The British Medical Association (BMA) has launched a ground-breaking alternative business structure to service the legal needs of its 154,000 members, Legal Futures can reveal.
BMA Law Limited, which became an ABS yesterday, provides the full range of consumer legal services, from personal injury and private client to family law and immigration, in association with Cardiff-based NewLaw Solicitors.
Viv Du-Feu, director of legal services at the BMA, said the aim was to create a “one-stop shop” for members.
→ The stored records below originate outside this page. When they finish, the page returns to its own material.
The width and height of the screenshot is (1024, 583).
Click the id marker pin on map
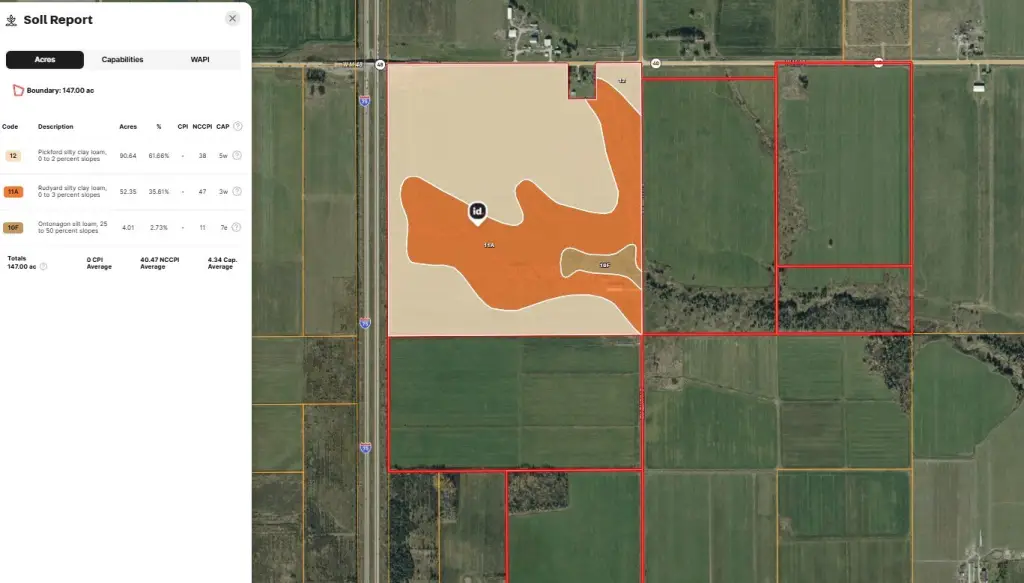(477, 211)
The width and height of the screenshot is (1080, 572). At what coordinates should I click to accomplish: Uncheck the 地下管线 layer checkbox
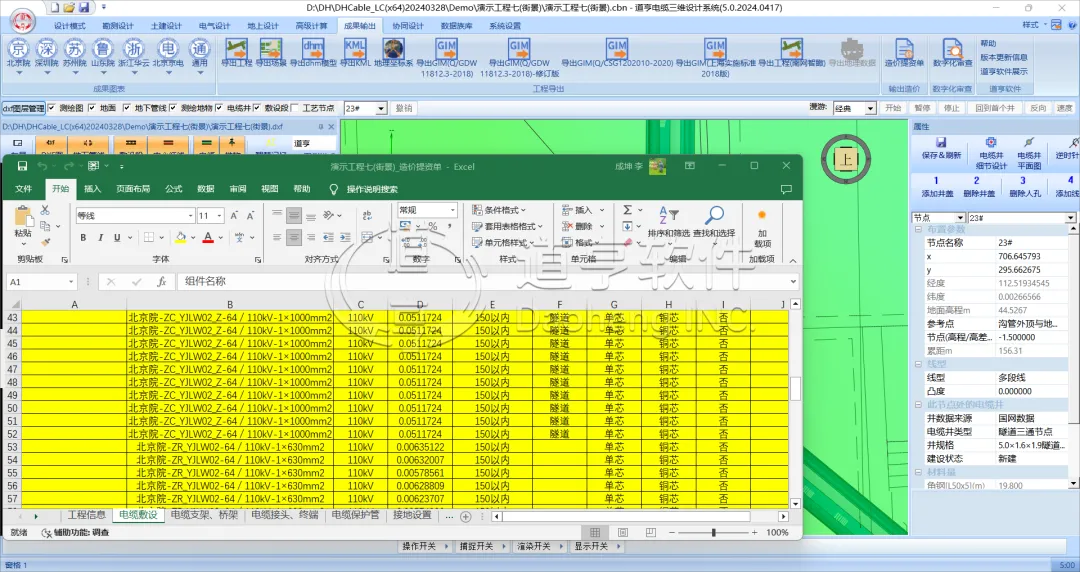pos(128,108)
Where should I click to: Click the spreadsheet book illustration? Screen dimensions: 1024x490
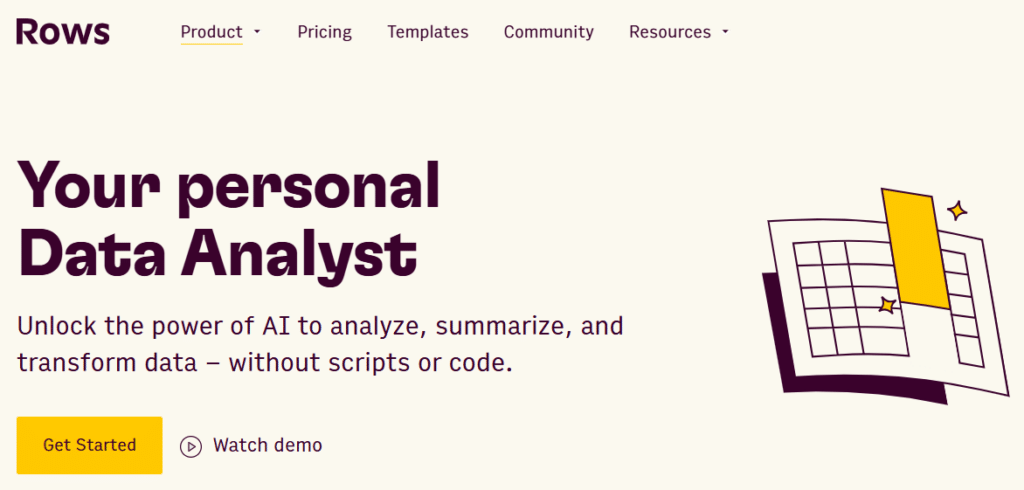(x=886, y=296)
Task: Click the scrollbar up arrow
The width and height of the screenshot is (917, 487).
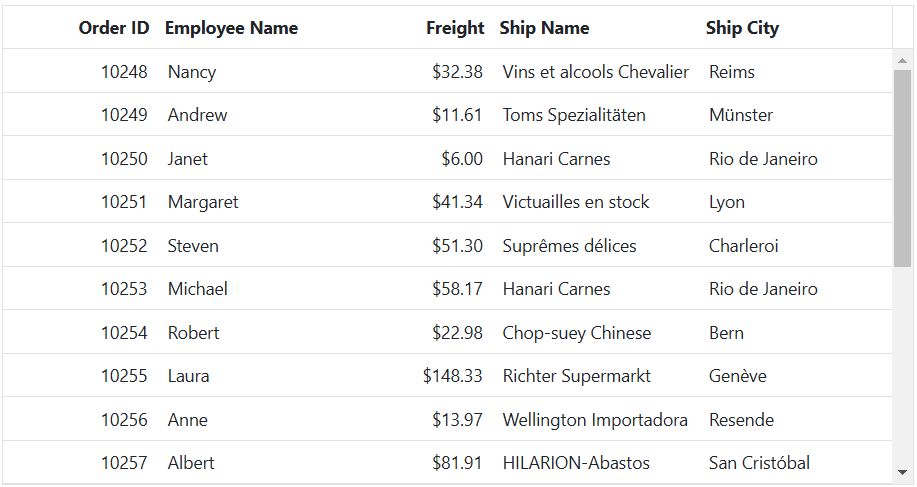Action: pyautogui.click(x=902, y=60)
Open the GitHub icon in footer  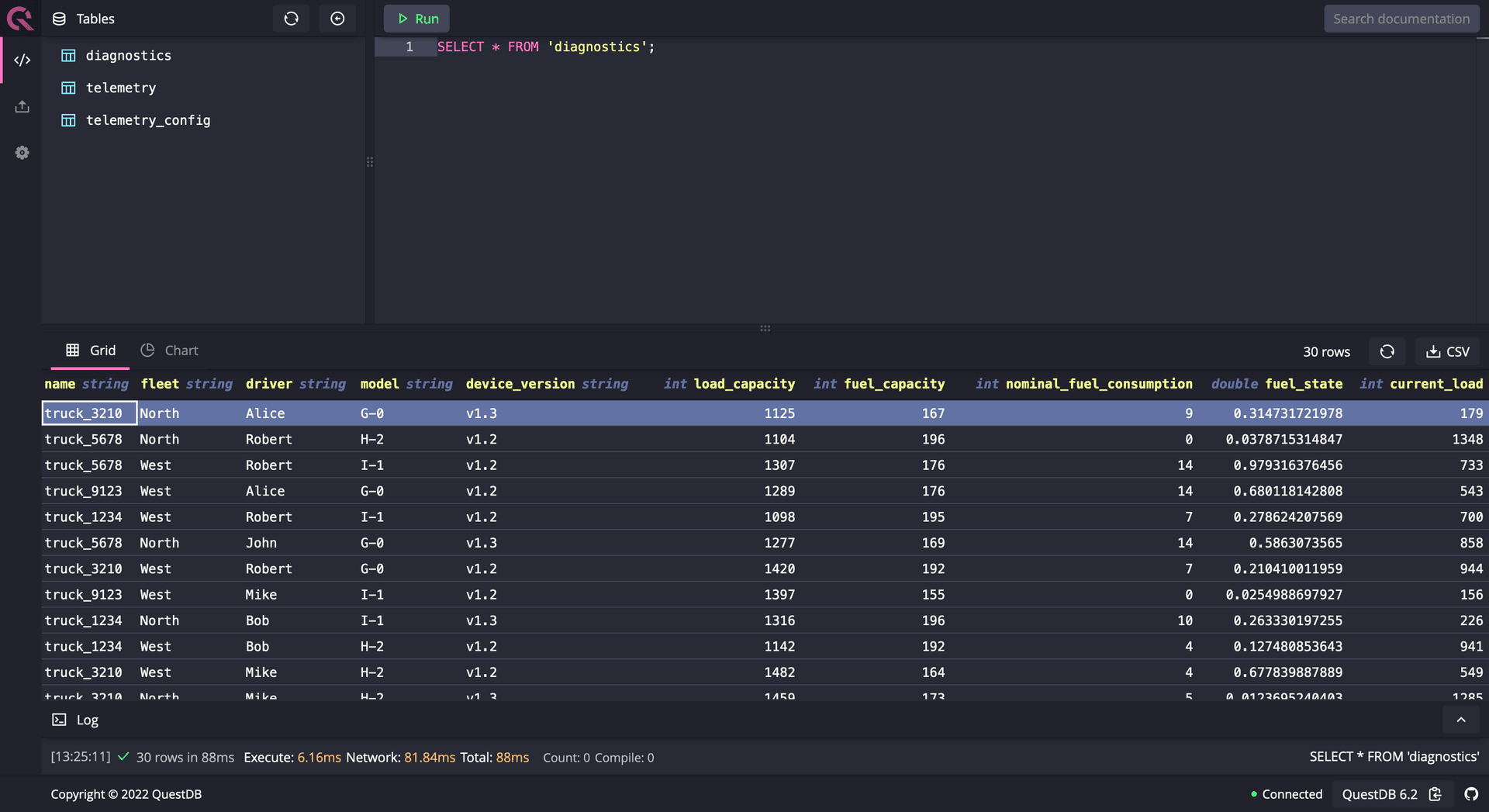point(1470,794)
Following a ‘soft launch’ yesterday to the BMA’s 1,100 staff, he said the service would be formally launched to members at the end of this month, but some of them were already using it.
“The virtue of this from a member’s point of view is that they’re engaging with a firm that knows the issues they’re facing and, if it makes a profit, that profit goes back to the members and is applied for their benefit.
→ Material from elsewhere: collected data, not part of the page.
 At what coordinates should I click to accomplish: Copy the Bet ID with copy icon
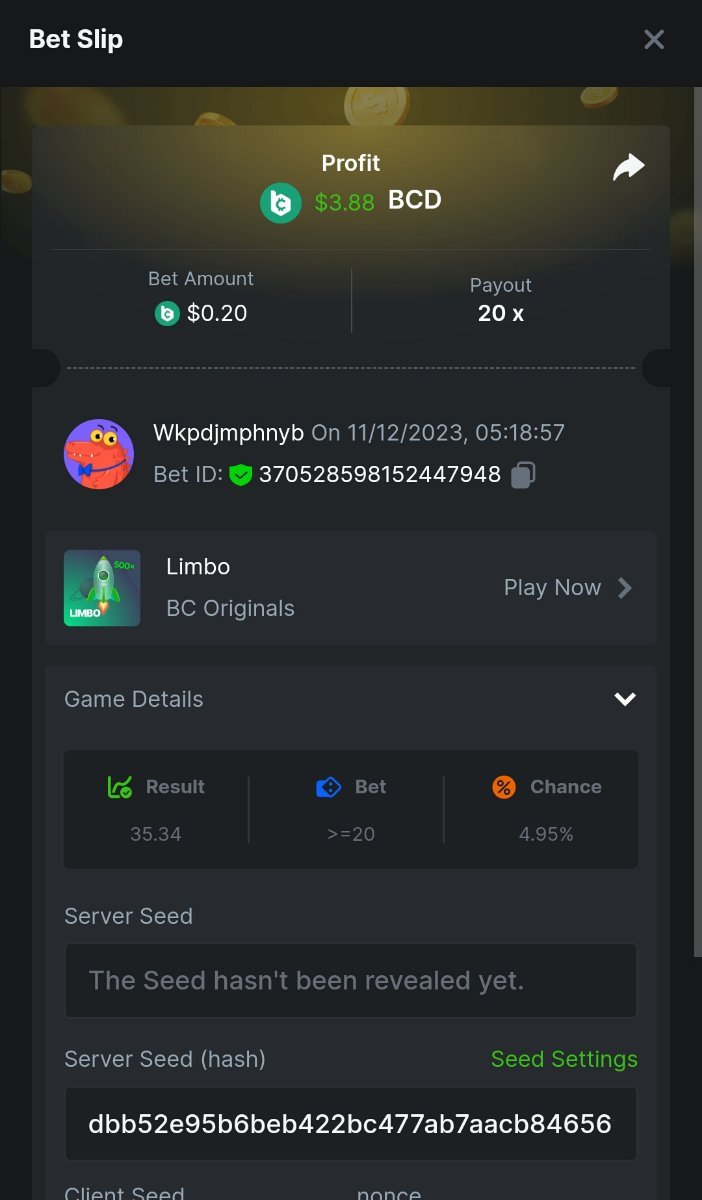523,475
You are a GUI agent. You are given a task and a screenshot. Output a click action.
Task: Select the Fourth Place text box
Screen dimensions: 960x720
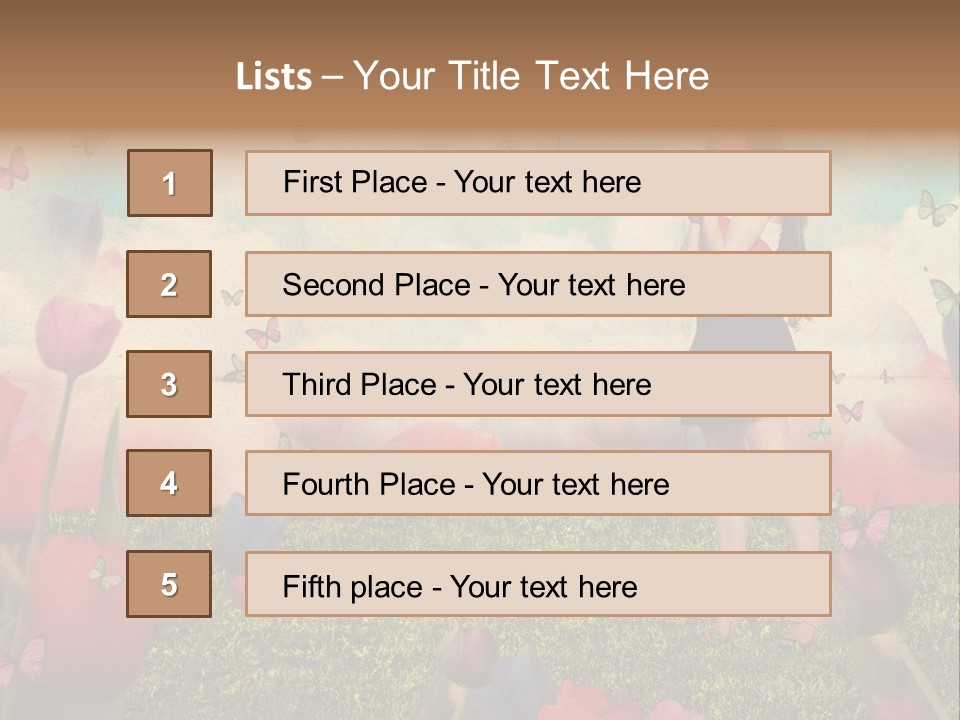pos(538,483)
“We want to offer uniformity of service across the country – uniform cost and uniform quality.”
Mr Du-Feu said NewLaw handles all calls to the ABS and carries out the initial ‘triage’ to decide who to refer the work to. He said the association with NewLaw should not be compared to previous joint ventures launched by the Cardiff-based law firm.
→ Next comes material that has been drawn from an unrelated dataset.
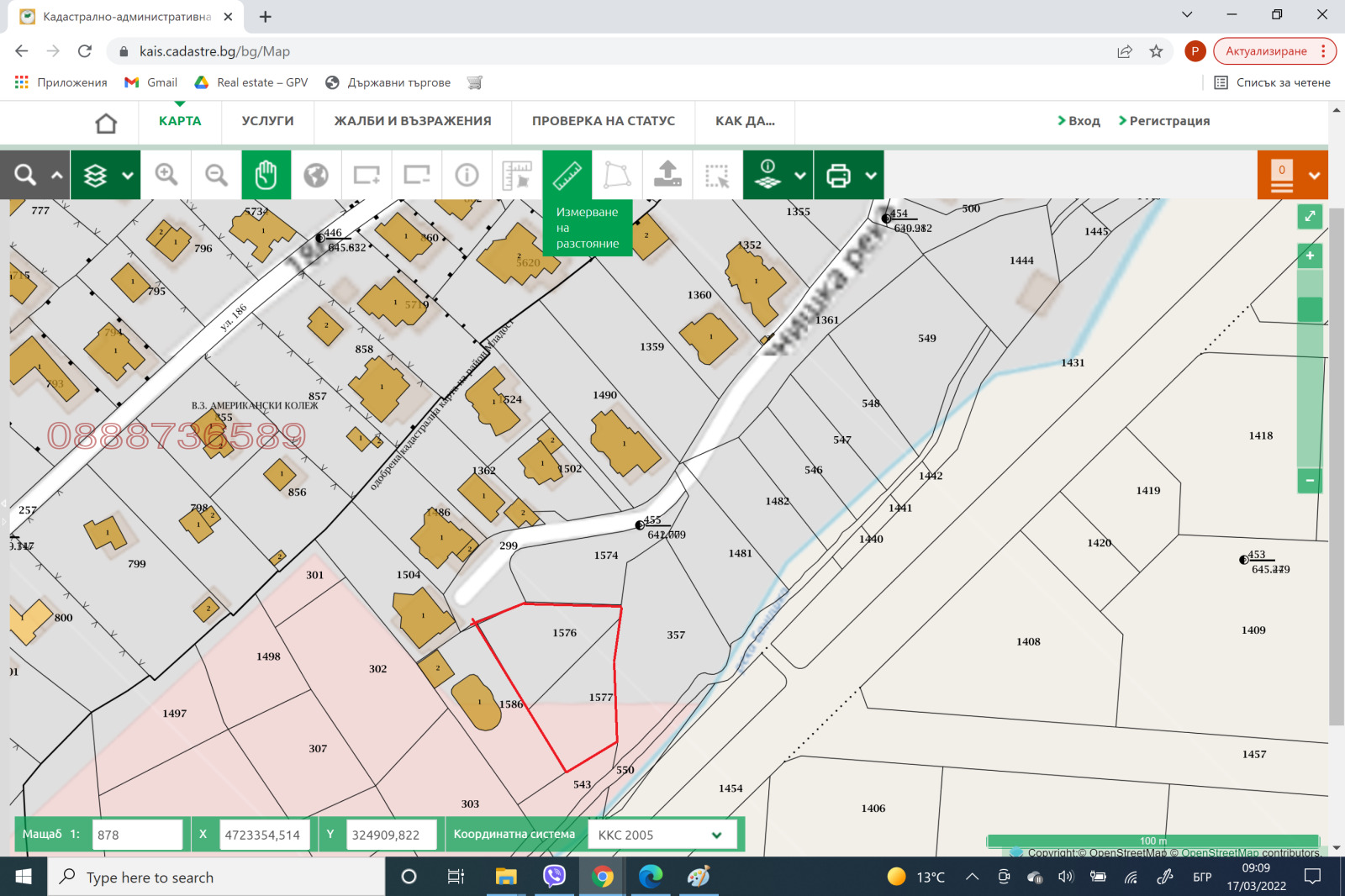
Task: Open the УСЛУГИ menu tab
Action: pyautogui.click(x=267, y=121)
“They’re breaking new ground with us, as we are with them,” he said. “Clients remain clients of BMA Law Limited.”
Mr Du-Feu said personal injury and private client work in England and Wales is handled by NewLaw. Other work is carried out by Mills & Reeve, Capital Law, DavidsonMorris (immigration work in London) and, in Wales, Wendy Hopkins Family Law Practice.
Mr Du-Feu said that in the case of conveyancing, unlike other legal work and because of the rules regarding holding of client money, members would be referred to MyHomeMove and would be clients of that firm of licensed conveyancers.
He said BMA Law’s “core team” would remain in London, handling issues from advice on partnerships and joint ventures to regulatory matters. Based at the association’s HQ in Tavistock Square, central London, the team is headed by two senior lawyers.
Justin Quinton, who trained as a barrister but is now working as a solicitor, joined the BMA from the British Dental Association last year, where he advised on commercial, employment and regulatory work.
Robert Day, a commercial lawyer with experience in “high quality and value legal work” including complex corporate structures and the buying and selling of companies.
BMA Law Limited will be owned by the BMA through a trust to comply with Solicitors Regulation Authority rules.
The board controlling the ABS is made up of Mr Du-Feu, Mr Quinton, Mr Day, along with two other members of staff from the BMA and Helen Molyneux, chief executive of NewLaw.
Philip Dicken, managing director of NewLaw Solicitors, has been appointed BMA Law Limited’s head of legal practice. Nicholas Wrigley, finance director of the personal injury firm, becomes its head of finance and administration.
NewLaw Solicitors, itself an ABS and owned by Redde plc, launched a joint venture ABS with mediation service InterResolve earlier this year. It is one of three ABS partnerships [2] NewLaw promised for this year, having already set up four joint venture ABSs.